What is being asked ▸ Transcribe all the entries word for word, but omit the images.

Stored data entries

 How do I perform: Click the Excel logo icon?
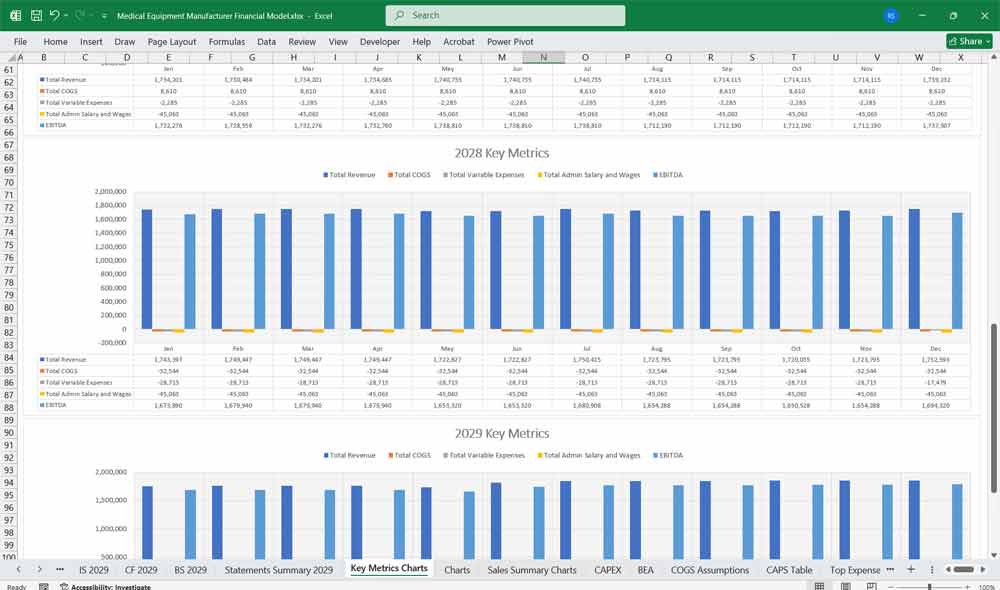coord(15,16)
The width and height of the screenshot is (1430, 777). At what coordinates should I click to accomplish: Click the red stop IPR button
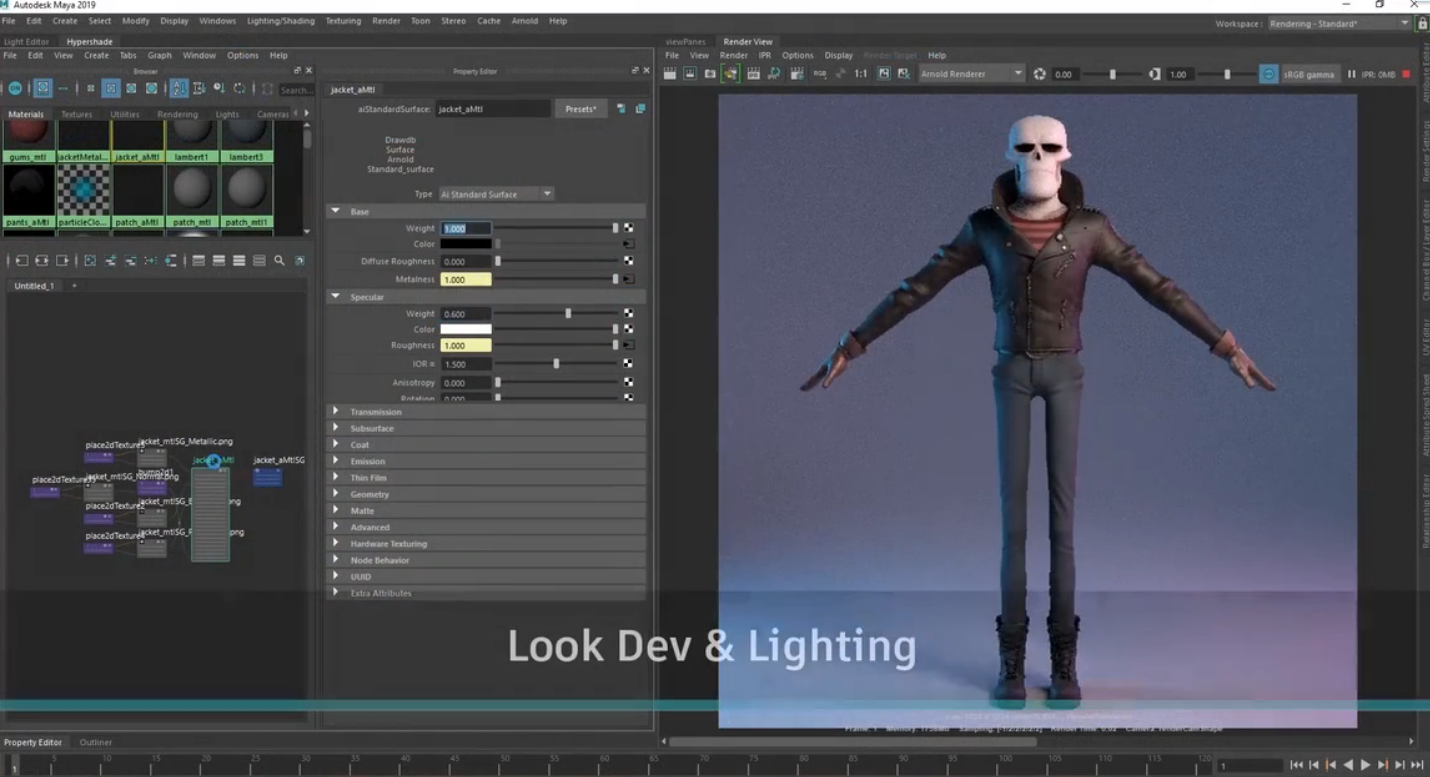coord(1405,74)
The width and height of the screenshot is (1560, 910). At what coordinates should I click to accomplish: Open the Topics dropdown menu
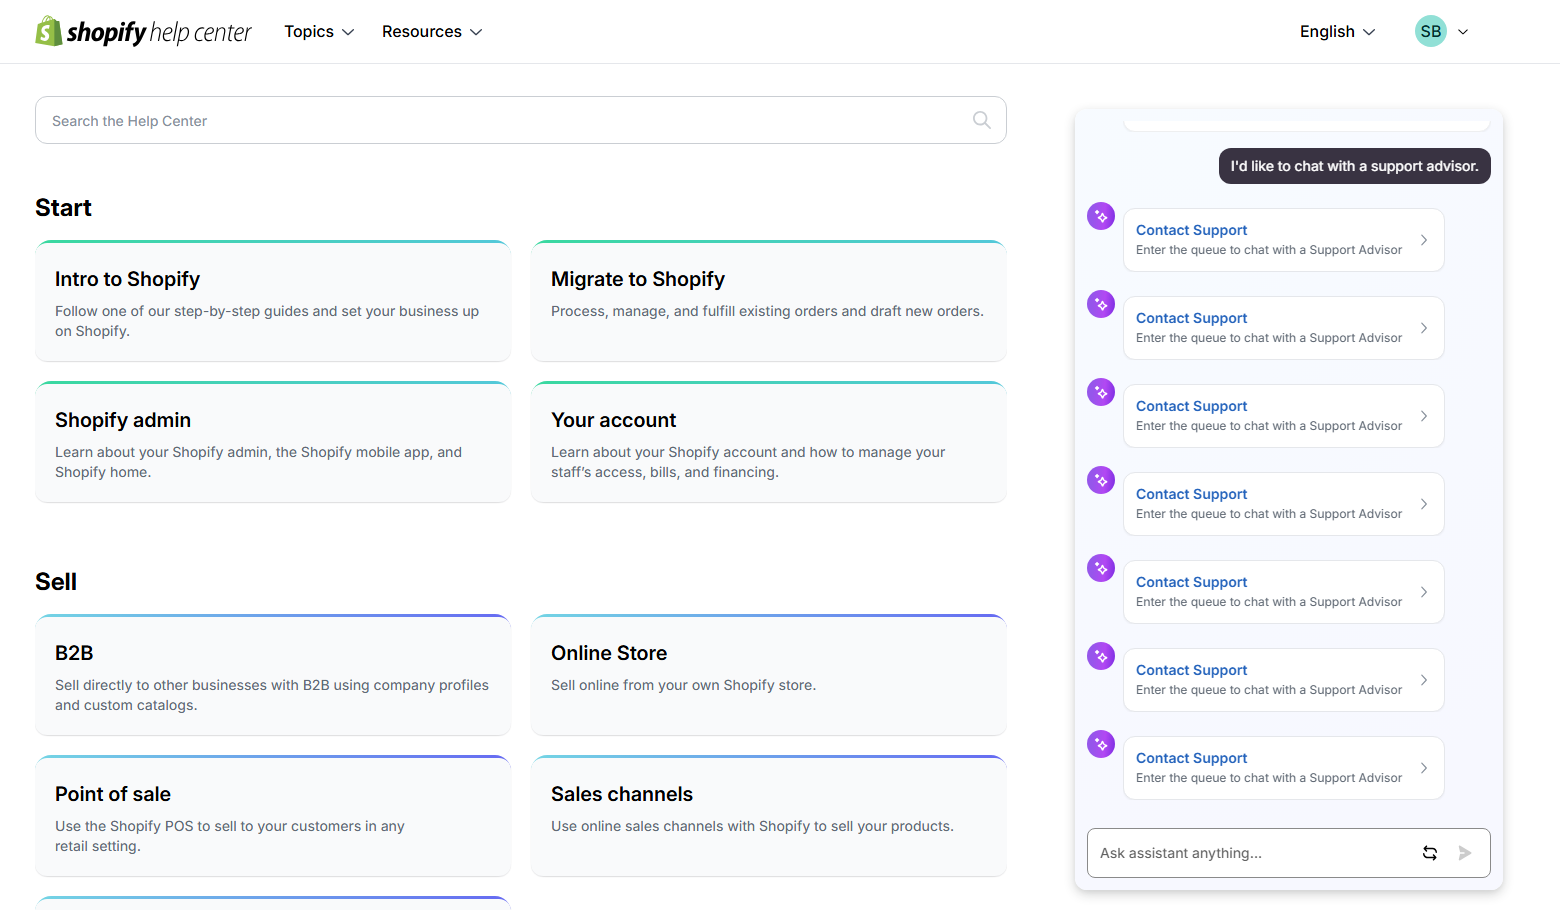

Written solution ▸
 How do I perform: Click the Excel logo icon?
coord(15,16)
The width and height of the screenshot is (1430, 777). At what coordinates should I click to accomplish: Click the red stop IPR button
coord(1405,74)
The width and height of the screenshot is (1560, 910). At what coordinates should I click to accomplish: Open the Topics dropdown menu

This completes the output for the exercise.